The productions open at the Rose Theatre tonight (31 July 2013), then travel to the Sage, Gateshead (2 August), Greyfriar's Kirk Edinburgh (3 and 4 August) with a final concert performance at St Cyprian's Church, London (6 August).

Joel Rust's Red as Blood is set in Iceland at the dawn of the second millennium and is taken from the Icelandic Njals Saga. Rust is currently studying with Julian Anderson at the Guildhall School of Music & Drama, and is the recipient of the Vaughan Williams Scholarship from the RVW Trust.
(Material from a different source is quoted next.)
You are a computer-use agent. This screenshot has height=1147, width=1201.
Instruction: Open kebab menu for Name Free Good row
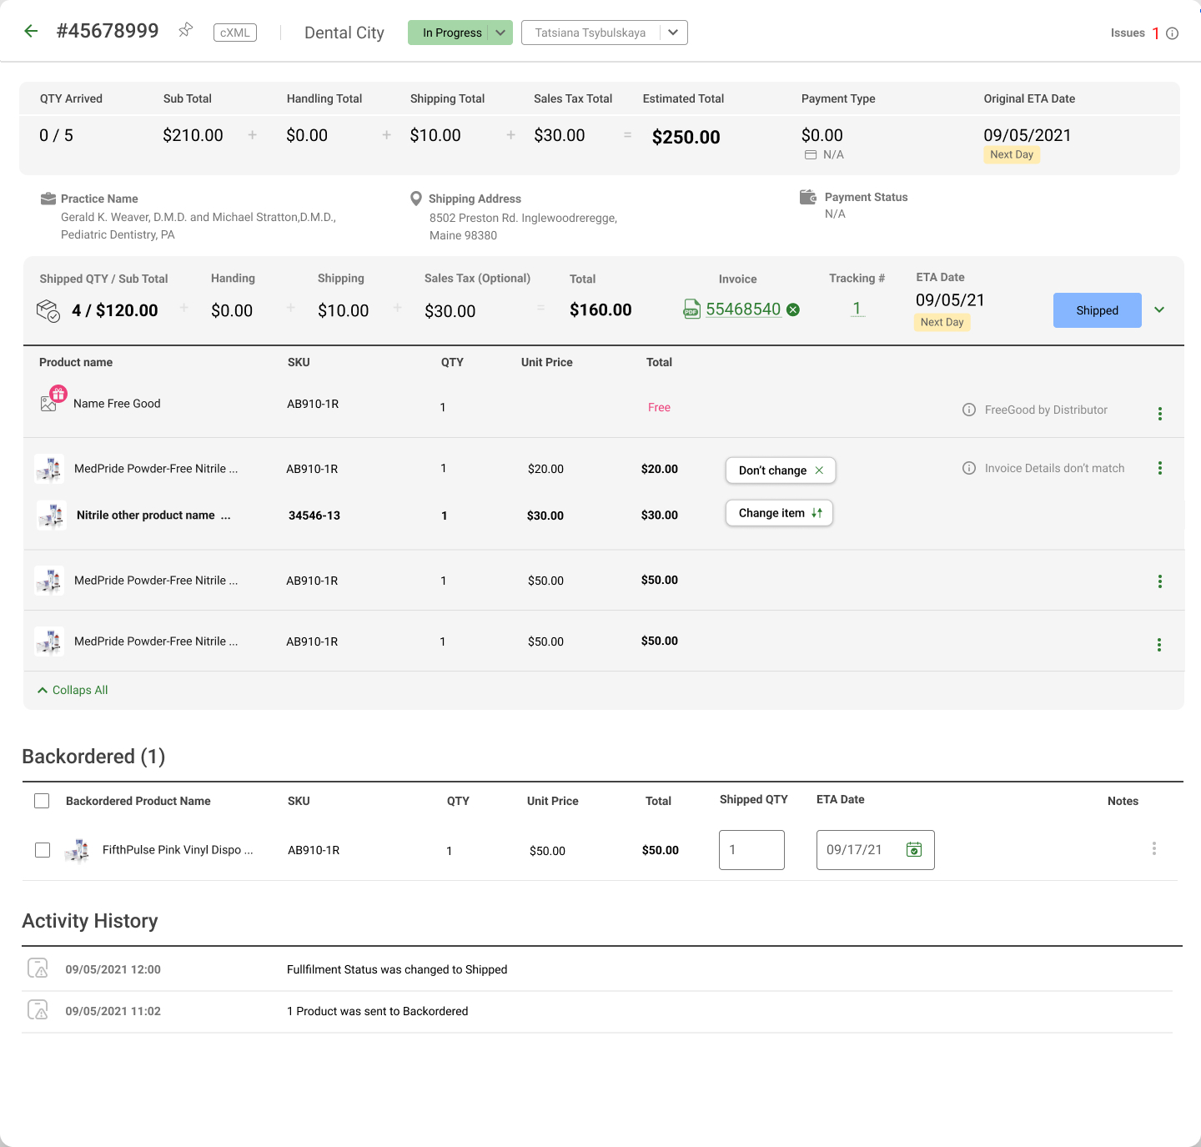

He graduated from the University of Cambridge, where he studied composition with Robin Holloway, before spending a year at Harvard on a Herchel Smith Scholarship.

Whereas in Philip Ashworth's Bare a dressmaker earns a living making mourning clothes for widows, but has something else in the closet. Ashworth completed a BA in Music at the University of Bristol, and was awarded a MMus in Composition from the Royal College of Music where he is now completing his Doctoral portfolio.

William Walton's only one-act opera, The Bear, is a comic piece setting a libretto by Paul Dehn and the composer based on a play of the same name by Anton Chekov.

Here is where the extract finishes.